There were gains for Ethereum and other cryptocurrencies too. Overall, however, the crypto market remains in a downtrend and more weakness in price is likely.
Fidelity’s Jurrien Timmer on BTC price
Jurrien Timmer, the Director of Global Macro at Fidelity Investments, says BTC may actually be undervalued at the moment.
Basing his assertion on on-chain metrics, the analyst opined:
“Is BTC cheaper than it looks? If we consider a simple “P/E” metric for BTC to be the price/network ratio, then that ratio is back to 2017 and 2013 levels, even though BTC itself is only back to late 2020 levels. Valuation often is more important than price.”

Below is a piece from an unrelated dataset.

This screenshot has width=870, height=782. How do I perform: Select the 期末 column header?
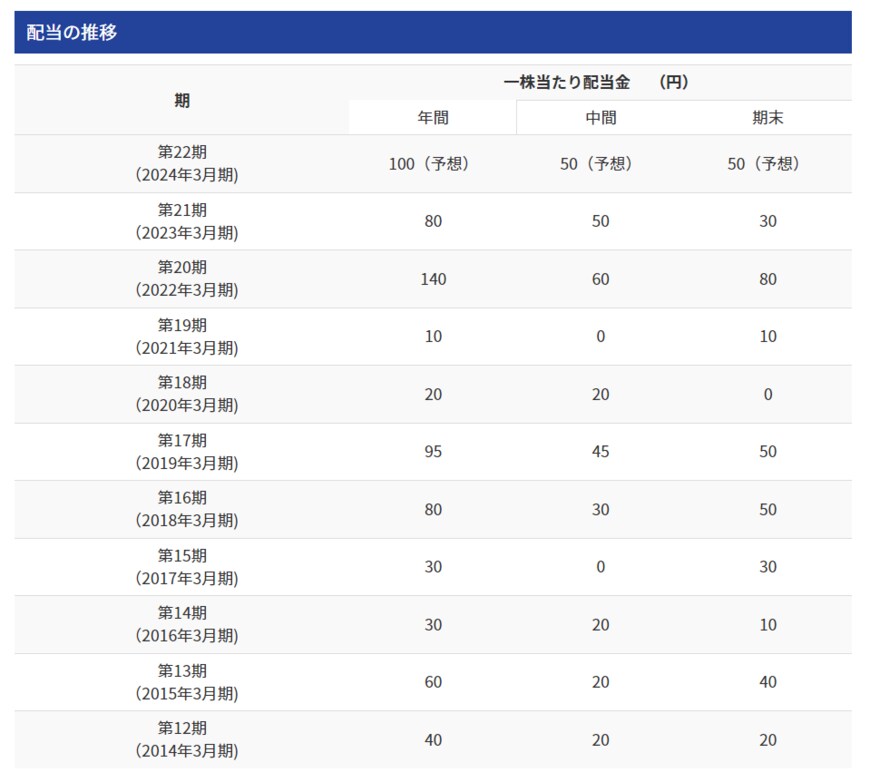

In the stock market, analysts use price to earnings (P/E) ratio – for Bitcoin it’s price/network ratio – to gauge a stock’s market value. A high ratio often suggests the asset is overvalued, while a lower value points to an undervalued asset.
The chart below shows this is the case for Bitcoin.
Bitcoin: Price vs. Value chart. Source: Jurrien Timmer on Twitter.
Bitcoin’s demand curve
Timmer also examined Bitcoin’s price against the non-zero addresses. According to him, BTC price has moved below the network curve to suggest more room to grow as price has historically moved back above the curve to set a new high.
Bitcoin’s dormancy flow
The third on-chain metric the Fidelity macro analyst looked at is the dormancy flow. For Bitcoin, this is a metric that simply looks at how long coins held on-chain remain unmoved. It’s a good indicator of whether the coin is oversold or not.
Bitcoin was trading around $21,800 on Wednesday evening, about 30% down in the past 24 hours. The benchmark cryptocurrency’s price is 68.8% off its all-time high of $69K reached in 2021.